500 Startups Targets $200 Million For Fourth Fund, Plans Growth Fund Next

Just days after the third fund of 500 Startups was officially closed with $85 million, the five-year-old Mountain View-based firm has kicked things into high(er) gear, officially setting out to raise its fourth fund with a target of $200 million. In what’s perhaps a more meaningful shift, the outfit is preparing to raise a growth fund for the first time, too.

It’s a lot for 500 Startups — already a hyper-global investing juggernaut — to take on right now. In addition to the three “main” funds that 500 Startups has now raised – predecessors to the firm’s newest $85 million fund include a $29 million debut fund and a second fund that closed with $44 million — 500 Startups also has a $3 million fund focused on Latin America; a $10 million fund focused on Southeast Asia; a Thailand-focused fund that’s still fundraising and has targeted $10 million; a Korea fund that has similarly targeted $10 million; and, newly, a Japan-focused fund that’s looking to raise $30 million. Oh, and lest we forget, it’s also raising a $10 million fund that it’s calling its Mobile Collective vehicle.

Of course, firm cofounder Dave McClure has never been one to shy from a challenge. Indeed, he called us from a working vacation in Tokyo over the weekend to share more.

TC: You’re about to begin officially raising a fourth global fund. Other than its size, how might this new fund differ from your earlier funds?
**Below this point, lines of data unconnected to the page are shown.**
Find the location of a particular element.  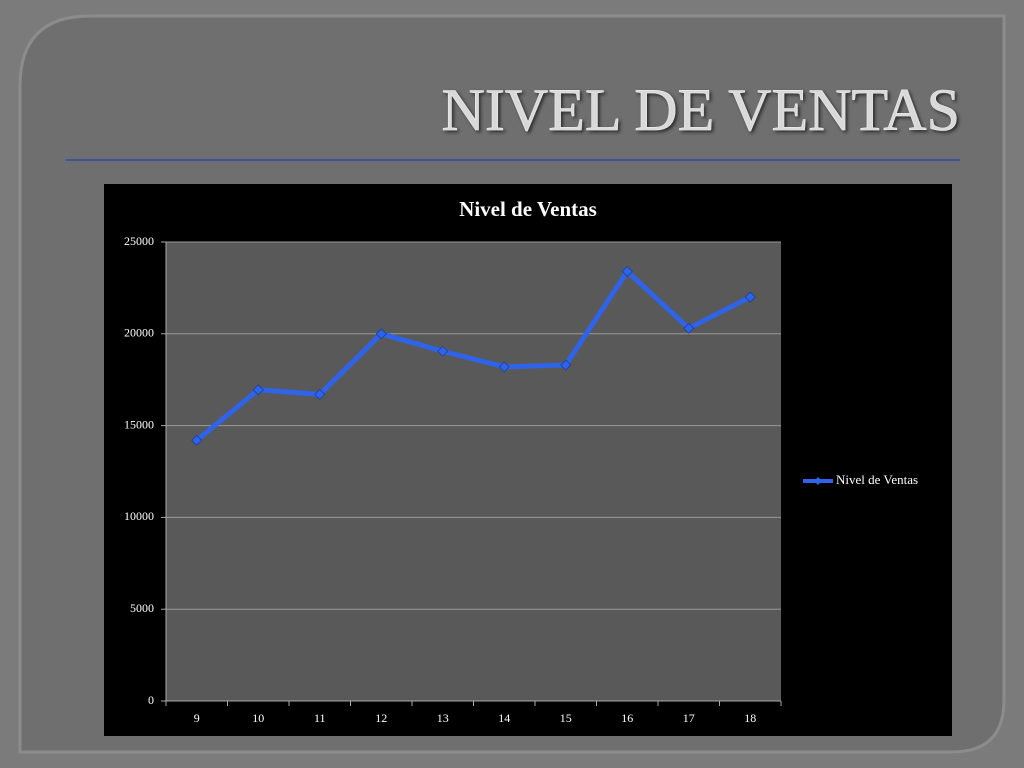

y-tick-label: 0 is located at coordinates (151, 700).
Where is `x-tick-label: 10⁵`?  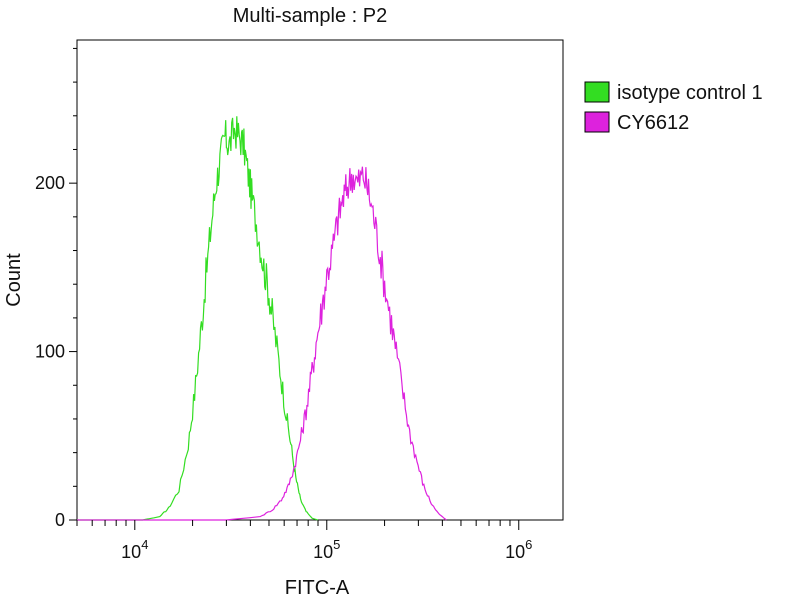
x-tick-label: 10⁵ is located at coordinates (326, 550).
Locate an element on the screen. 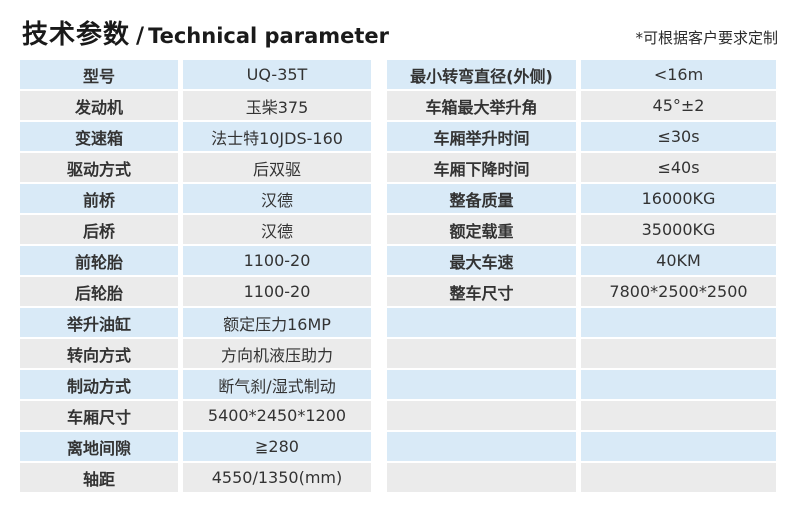  param-label: 制动方式 is located at coordinates (99, 384).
DM: It’s the same strategy. I hate to be boring, but we like what we’re doing. A lot of folks are chasing different sexy things like drones and virtual reality and the Internet of Things, and those are all great and we’ll do a bit of each of them, but e-commerce, marketplaces and SaaS is our bread and butter, and we don’t see those [sectors] dying down any time soon. Globally, in fact, they’re growing.
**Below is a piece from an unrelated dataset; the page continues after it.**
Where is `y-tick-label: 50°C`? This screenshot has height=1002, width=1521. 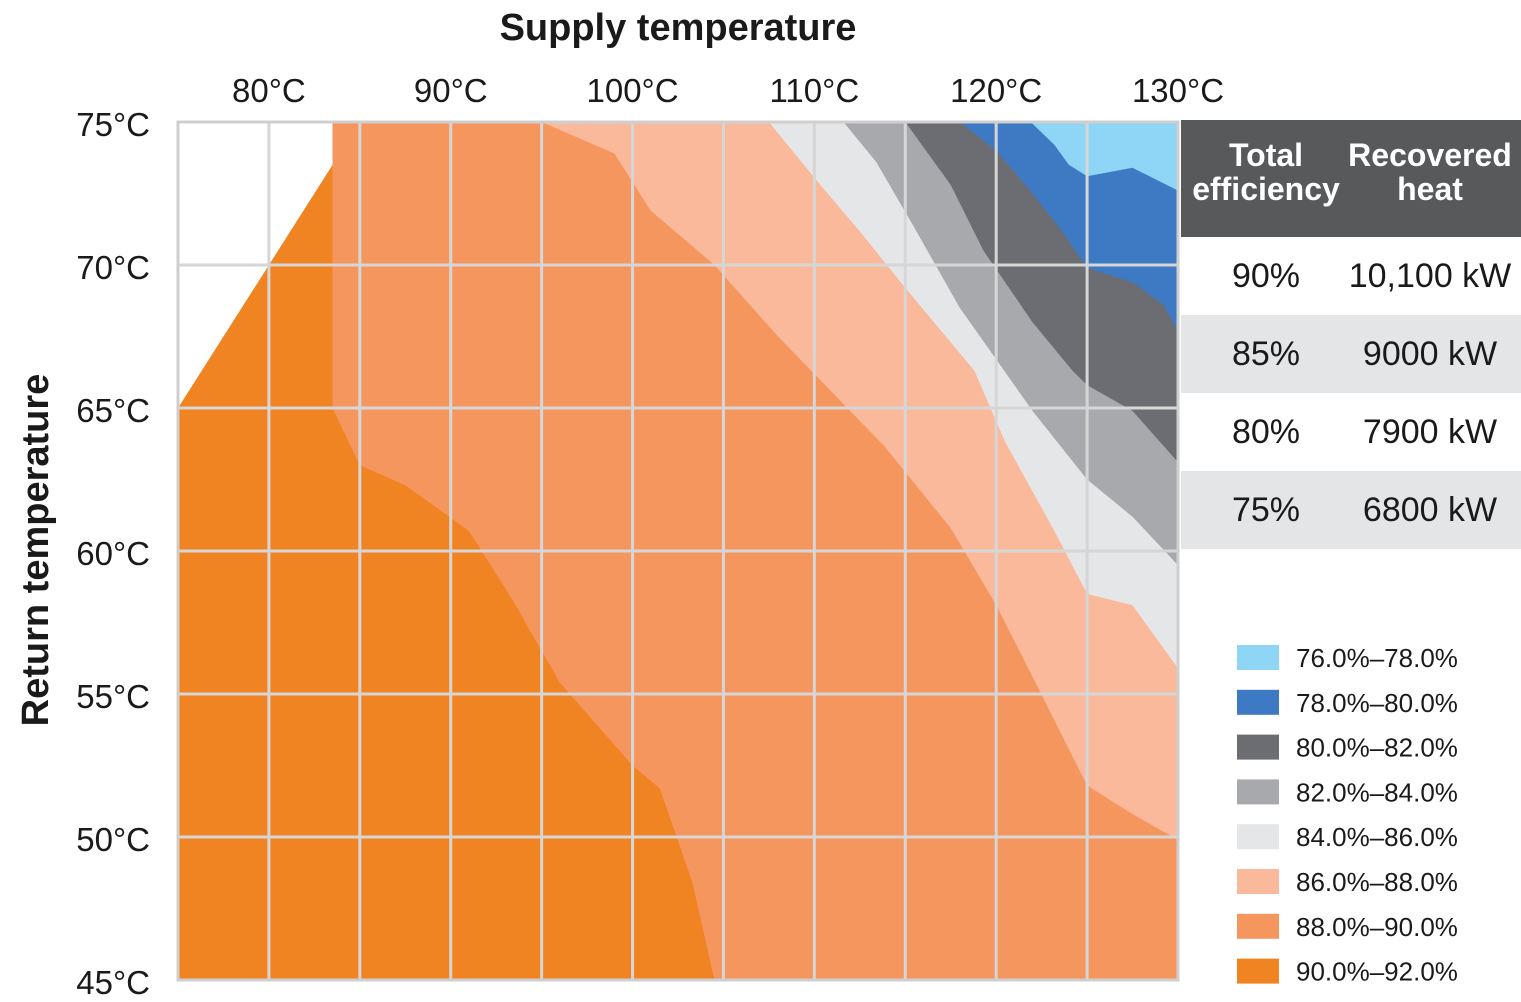
y-tick-label: 50°C is located at coordinates (113, 840).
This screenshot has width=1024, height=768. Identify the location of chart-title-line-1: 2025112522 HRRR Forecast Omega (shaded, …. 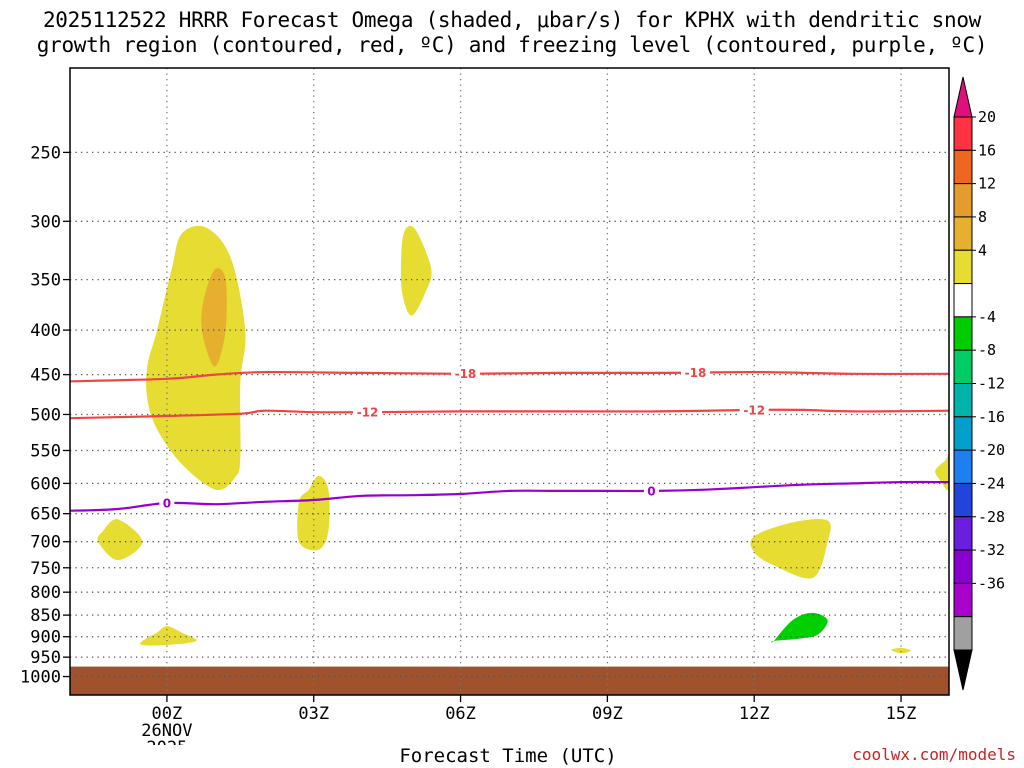
(512, 20).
Regarding other details, half the capital will be used for initial investments, with the rest for follow on investments. And this fund will have a slightly longer time horizon. We’ve invested each of our main funds over the course of two years; we plan to invest this over three years.
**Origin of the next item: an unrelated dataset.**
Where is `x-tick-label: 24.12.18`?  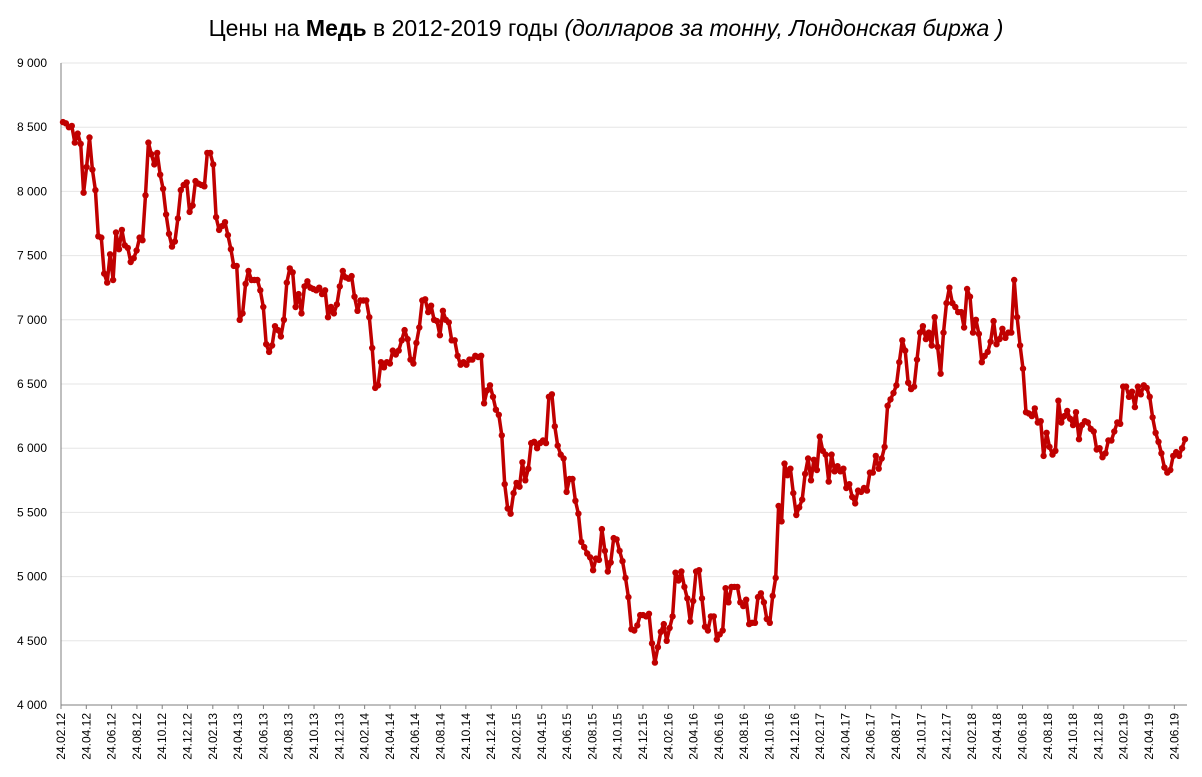
x-tick-label: 24.12.18 is located at coordinates (1098, 736).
TC: You’re already planning to reserve half a $200 million fund for follow-on investments, assuming you raise it. Why also start plotting a growth fund?

DM: We have a lot of companies doing well from our two first funds, and there are lots of follow-on investments that we’ve chosen not to make because they were outside our budget. We consider those missed opportunities. We think 5 to 7 percent of our investments will get to Series C rounds, or $100 million-plus in value, and we want [a bigger share] of those companies.

TC: Y Combinator is raising a growth fund and said recently that it plans to invest its pro rata in every deal of a certain size led by other institutional investors in order to minimize any signaling issues. Y Combinator and 500 Startups compete to some degree. Will you take a similar approach?

DM: I don’t know that I agree with that philosophy. We’re not worried that it’s a signaling issue [to participate in some companies’ later rounds] because there are much larger investors than us making decisions. If our opinion matters more than a company’s business fundamentals, that’s a problem.

We’re in the business to make money; we’re not in the business of [providing follow-on] funding [to] every company in our portfolio. There will be situations where we think a valuation isn’t on target or where we think we have enough ownership already, and we’re comfortable making our own decisions. We don’t have to blindly lead other investors.